ENTRIES PROVIDED section start
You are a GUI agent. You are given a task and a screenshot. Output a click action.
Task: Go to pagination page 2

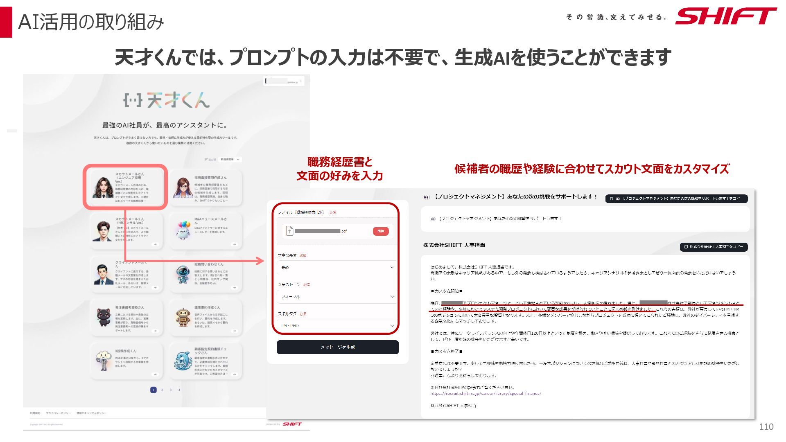[162, 390]
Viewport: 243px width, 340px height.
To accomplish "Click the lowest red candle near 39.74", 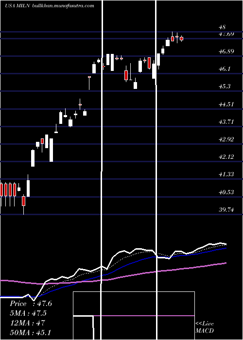I will [23, 201].
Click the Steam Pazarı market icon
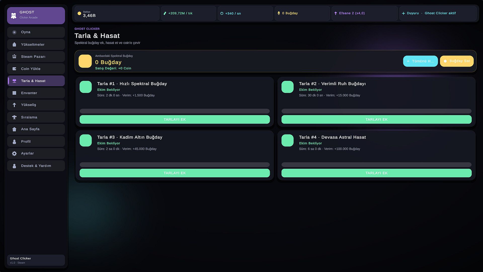483x272 pixels. pos(14,56)
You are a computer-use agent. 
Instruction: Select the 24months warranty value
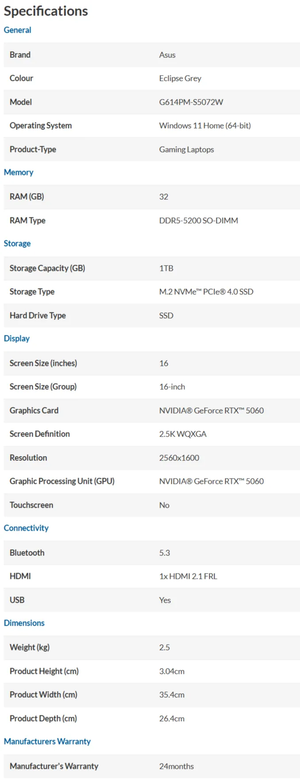(177, 766)
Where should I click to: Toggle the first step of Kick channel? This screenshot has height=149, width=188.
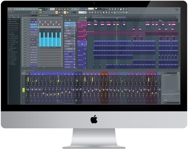pyautogui.click(x=40, y=22)
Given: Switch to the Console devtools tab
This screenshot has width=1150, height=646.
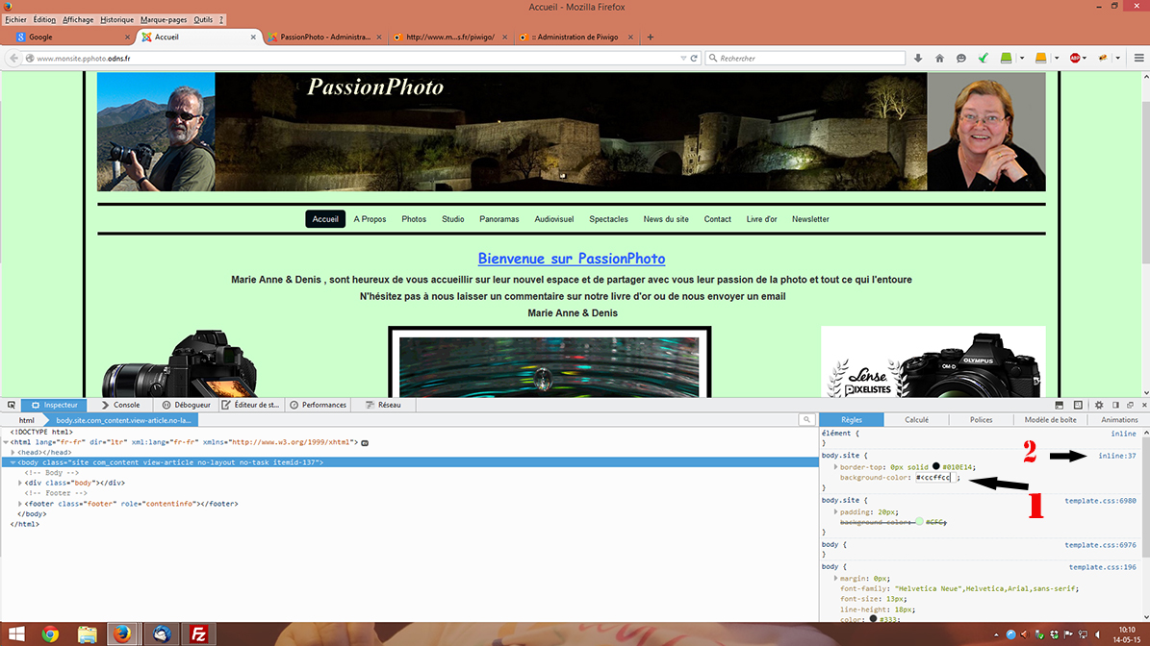Looking at the screenshot, I should (x=120, y=406).
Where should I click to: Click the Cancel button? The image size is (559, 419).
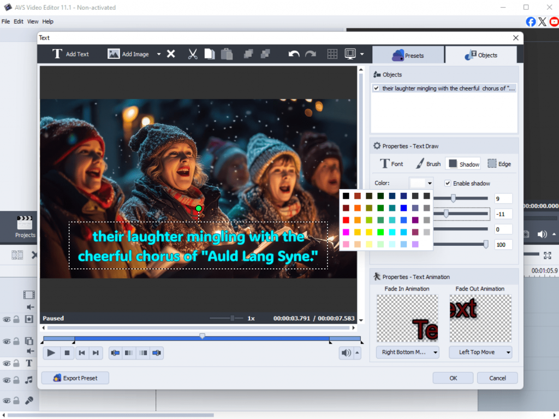[497, 378]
ENTRIES PROVIDED section end
> **ASSIGNED TASK**: From the line that contains "Click the Steam Pazarı market icon" to the last line of the records above, copy each line exactly, both ends included, and leave the pictures out.

> **RESPONSE TO THE EXERCISE**:
Click the Steam Pazarı market icon
483x272 pixels. pos(14,56)
You are a computer-use agent. 
Instruction: Select the 24months warranty value
(177, 766)
Where should I click to: Toggle the first step of Kick channel? This screenshot has height=149, width=188.
pyautogui.click(x=40, y=22)
Given: Switch to the Console devtools tab
This screenshot has width=1150, height=646.
Looking at the screenshot, I should (x=120, y=406).
Where should I click to: Click the Cancel button? The image size is (559, 419).
[497, 378]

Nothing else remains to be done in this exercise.